The Left party in Germany is escalating criticism of district heating (Fernwärme) companies, demanding a windfall profit ban amidst growing concerns over affordability and opaque pricing practices. Jan van Aken, co-leader of the Left, accused these companies of exploiting their monopolistic positions to extract ever-increasing prices from consumers, placing a significant strain on household budgets.
While recent data from the German Institute for Economic Research (DIW) suggests that district heating prices haven’t risen as sharply as those of heating oil and gas since the onset of the energy crisis, the gap is narrowing and the relative increase has become deeply problematic. DIW’s “Heat Monitor” revealed a disproportionate 27% rise in district heating costs between 2023 and 2024, significantly outpacing the 5% increase in gas prices and a 10% decrease in heating oil prices.
Van Aken expressed alarm at the growing inability of many citizens to afford their heating bills, highlighting a situation where escalating costs threaten to push vulnerable households into energy poverty. He argued that the current lack of oversight allows district heating companies to prioritize profits at the expense of tenant welfare, a situation deemed “simply unfair and unacceptable.
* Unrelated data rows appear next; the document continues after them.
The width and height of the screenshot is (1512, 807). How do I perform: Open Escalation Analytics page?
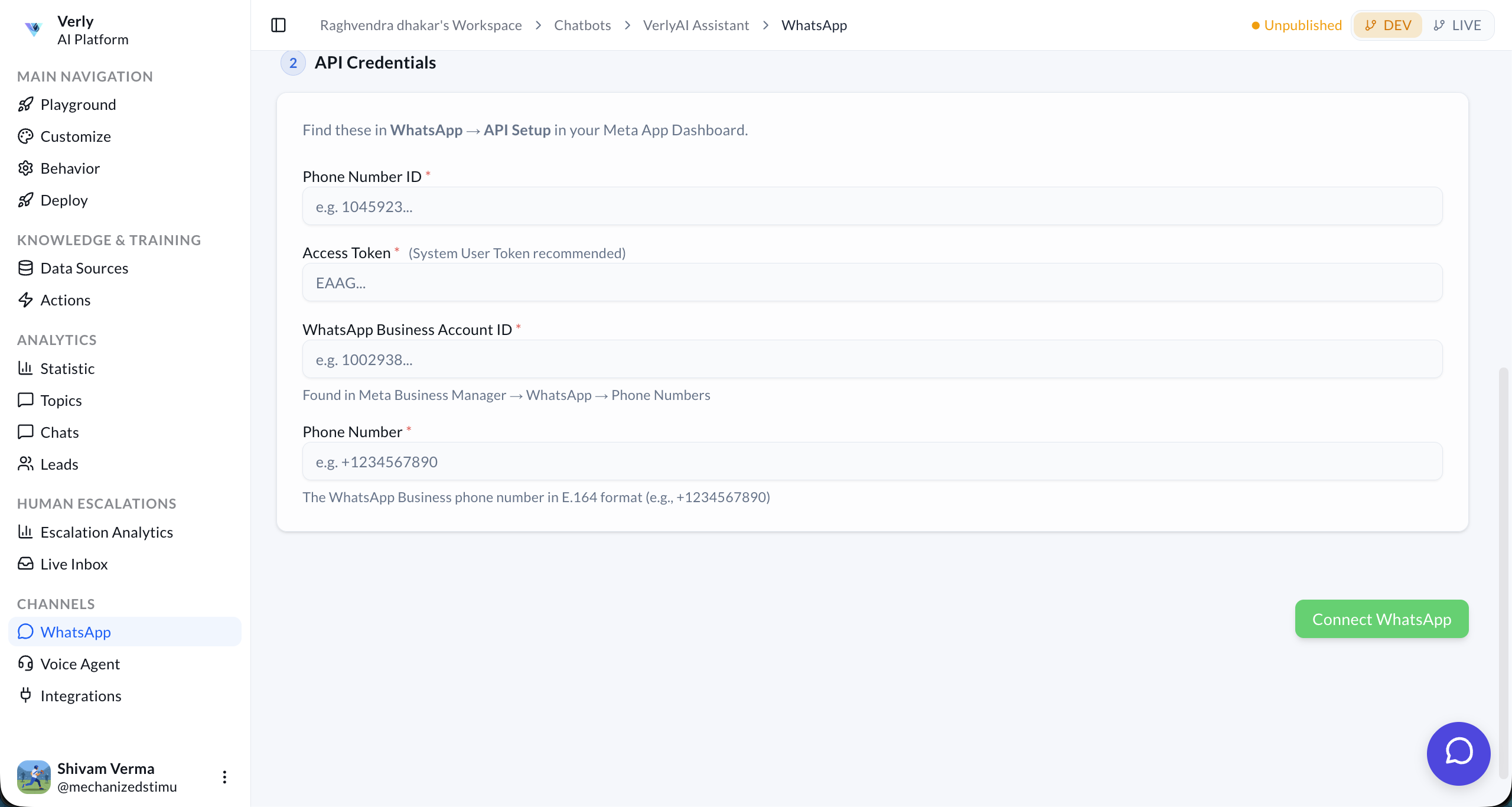click(106, 532)
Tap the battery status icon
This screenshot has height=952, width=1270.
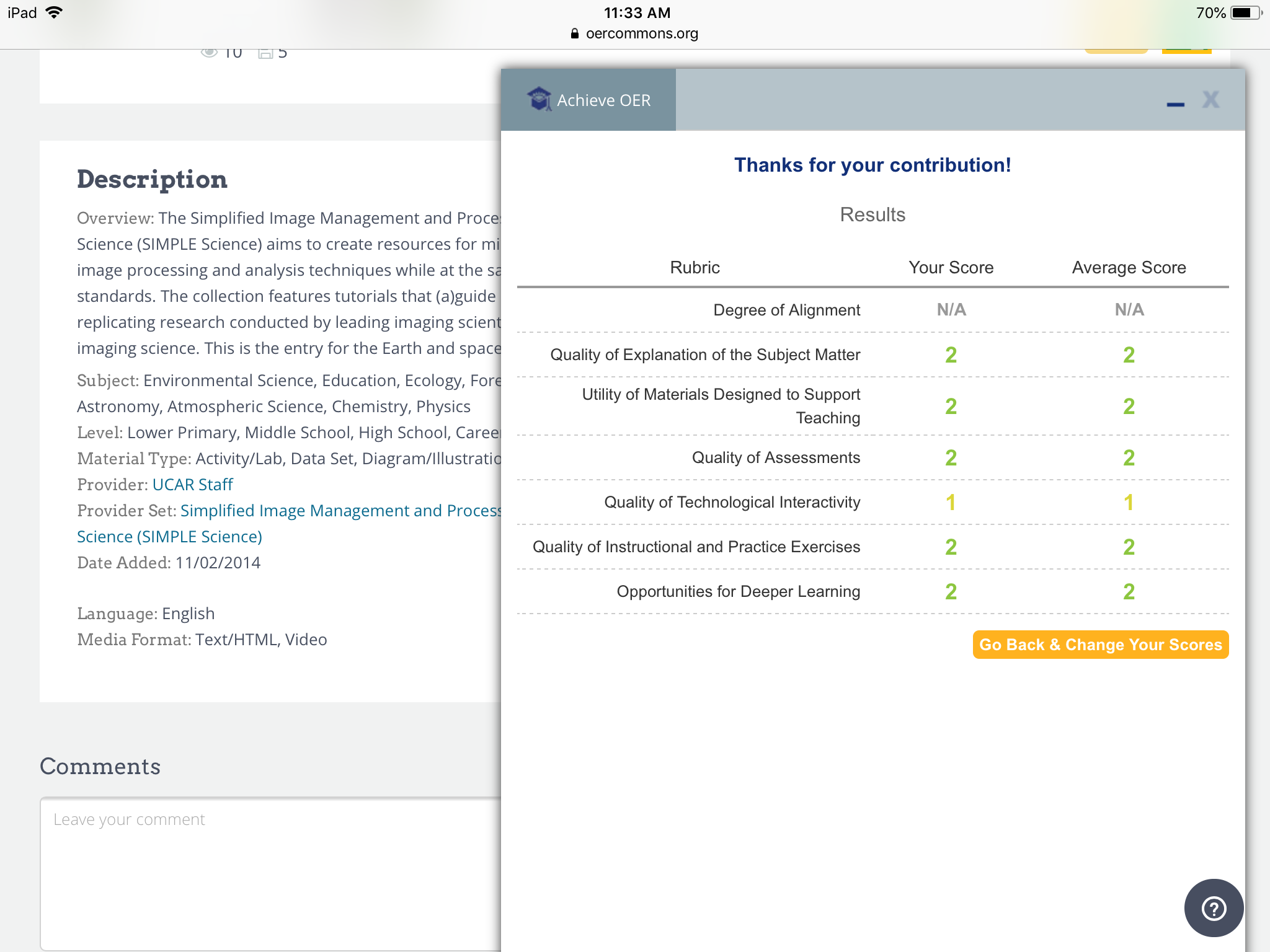1245,13
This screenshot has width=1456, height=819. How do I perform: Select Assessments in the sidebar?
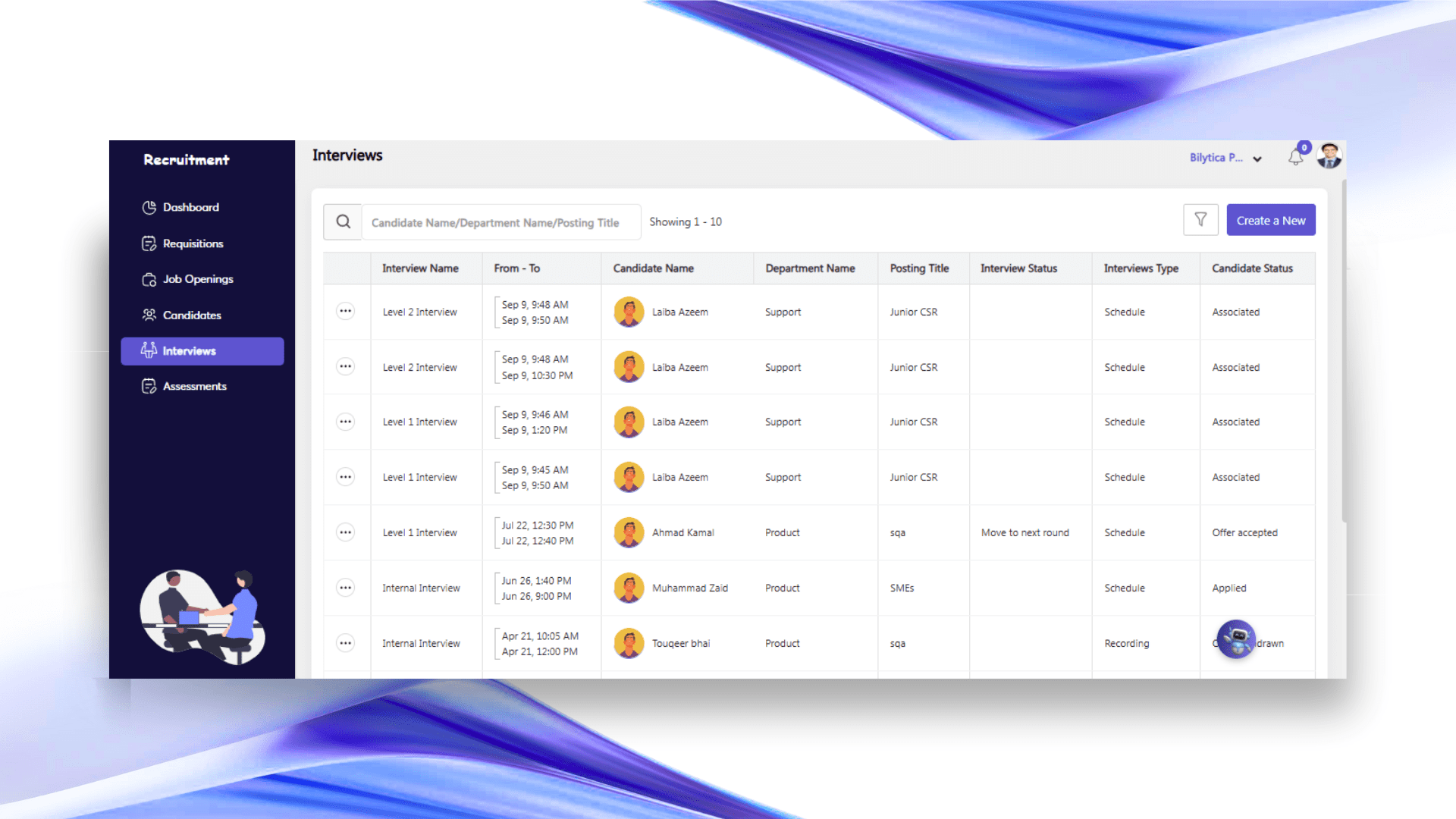pos(194,386)
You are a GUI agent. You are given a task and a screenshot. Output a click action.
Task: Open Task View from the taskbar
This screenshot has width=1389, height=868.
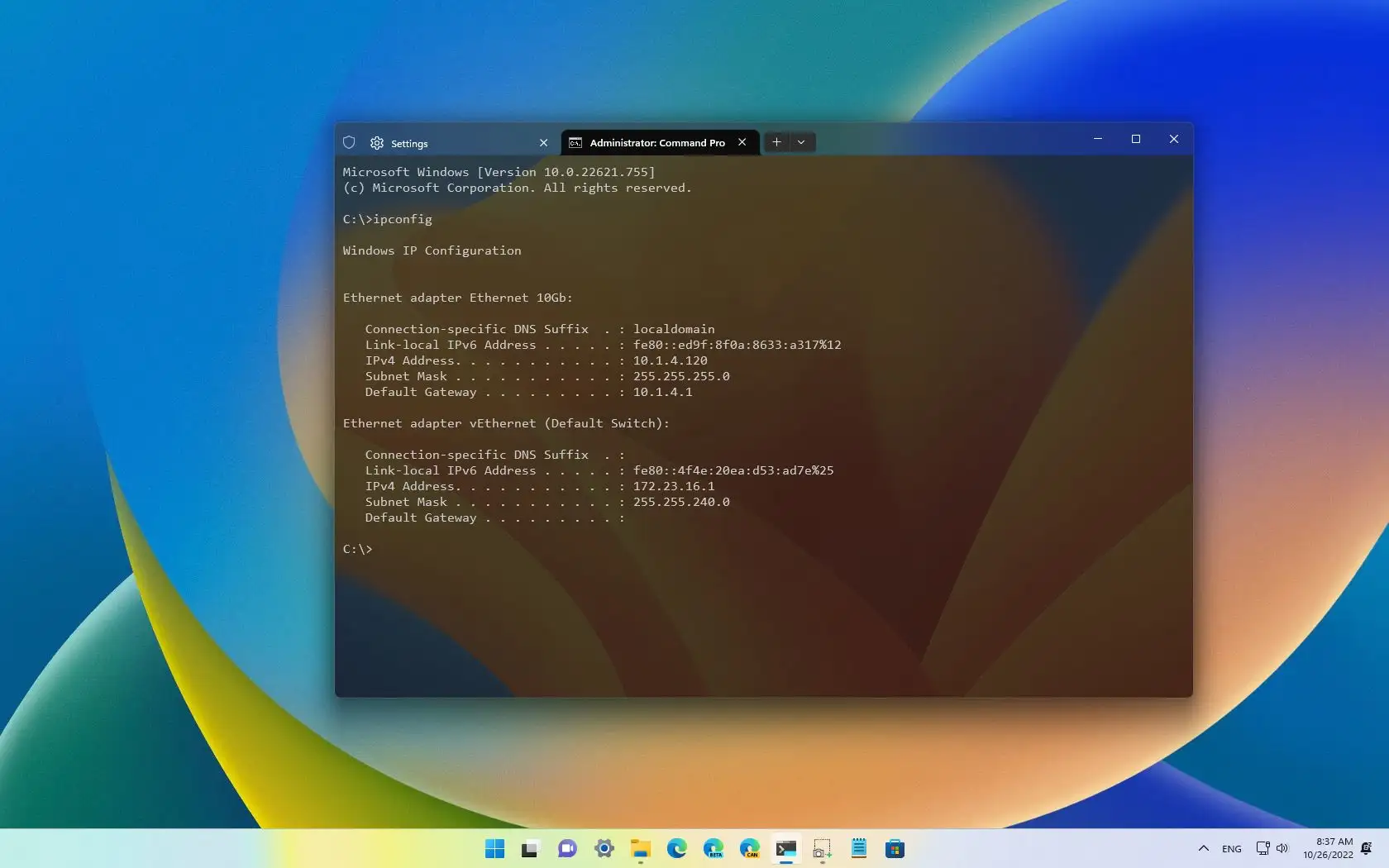click(x=529, y=849)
Beyond a proposed windfall tax, The Left is advocating for stringent state price regulation to directly control district heating costs. Increased transparency regarding pricing methodologies is also a core demand. Furthermore, the party is pushing for a strategic expansion of renewable heating technologies – including geothermal energy, large-scale heat pumps and the utilization of waste heat from data centers – as a long-term solution to reduce reliance on conventional district heating infrastructure and mitigate price volatility. The proposals reflect growing political pressure to ensure equitable access to affordable heating and to address structural issues within Germany’s energy market.